RECORDS TO PROCESS:
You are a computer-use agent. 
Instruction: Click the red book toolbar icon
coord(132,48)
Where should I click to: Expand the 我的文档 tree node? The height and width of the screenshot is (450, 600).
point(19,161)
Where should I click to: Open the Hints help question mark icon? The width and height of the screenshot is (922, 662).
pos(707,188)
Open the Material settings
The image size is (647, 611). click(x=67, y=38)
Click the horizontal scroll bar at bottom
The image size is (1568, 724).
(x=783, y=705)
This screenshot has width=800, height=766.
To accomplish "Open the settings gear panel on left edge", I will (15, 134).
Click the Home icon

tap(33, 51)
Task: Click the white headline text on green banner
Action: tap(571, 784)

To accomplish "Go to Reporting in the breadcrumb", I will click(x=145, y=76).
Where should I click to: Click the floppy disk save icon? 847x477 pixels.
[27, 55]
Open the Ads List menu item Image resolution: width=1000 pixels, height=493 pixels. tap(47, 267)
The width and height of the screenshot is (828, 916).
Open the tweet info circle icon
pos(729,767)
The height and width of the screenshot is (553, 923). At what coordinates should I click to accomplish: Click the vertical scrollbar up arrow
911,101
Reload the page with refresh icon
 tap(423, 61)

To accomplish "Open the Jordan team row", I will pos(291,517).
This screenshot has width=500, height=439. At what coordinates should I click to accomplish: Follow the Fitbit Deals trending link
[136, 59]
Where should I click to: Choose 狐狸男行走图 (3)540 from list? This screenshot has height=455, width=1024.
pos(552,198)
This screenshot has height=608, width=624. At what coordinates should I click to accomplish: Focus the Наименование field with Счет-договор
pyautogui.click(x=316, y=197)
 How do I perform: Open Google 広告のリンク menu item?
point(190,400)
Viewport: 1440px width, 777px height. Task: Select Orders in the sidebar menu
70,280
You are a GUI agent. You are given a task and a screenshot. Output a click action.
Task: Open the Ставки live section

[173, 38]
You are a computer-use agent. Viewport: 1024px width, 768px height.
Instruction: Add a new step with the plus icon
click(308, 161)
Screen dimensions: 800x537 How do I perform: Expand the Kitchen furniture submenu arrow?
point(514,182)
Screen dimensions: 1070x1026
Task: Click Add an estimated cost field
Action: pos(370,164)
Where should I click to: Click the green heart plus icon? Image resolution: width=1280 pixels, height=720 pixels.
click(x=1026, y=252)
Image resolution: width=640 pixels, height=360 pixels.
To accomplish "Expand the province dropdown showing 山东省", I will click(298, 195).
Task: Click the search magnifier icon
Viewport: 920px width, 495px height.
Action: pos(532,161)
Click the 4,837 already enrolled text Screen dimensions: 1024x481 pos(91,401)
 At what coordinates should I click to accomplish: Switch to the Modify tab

EXERCISE: Set down nothing but the lines from the one containing "Screen dimensions: 800x537" through the end of the entries above, exactly as written, both ends counted.

EXERCISE RESPONSE:
Screen dimensions: 800x537 How do I perform: Expand the Kitchen furniture submenu arrow?
point(514,182)
Screen dimensions: 1070x1026
Task: Click Add an estimated cost field
Action: pos(370,164)
Where should I click to: Click the green heart plus icon? Image resolution: width=1280 pixels, height=720 pixels.
click(x=1026, y=252)
Image resolution: width=640 pixels, height=360 pixels.
To accomplish "Expand the province dropdown showing 山东省", I will click(298, 195).
Task: Click the search magnifier icon
Viewport: 920px width, 495px height.
Action: pos(532,161)
Click the 4,837 already enrolled text Screen dimensions: 1024x481 pos(91,401)
 At what coordinates should I click to accomplish: Switch to the Modify tab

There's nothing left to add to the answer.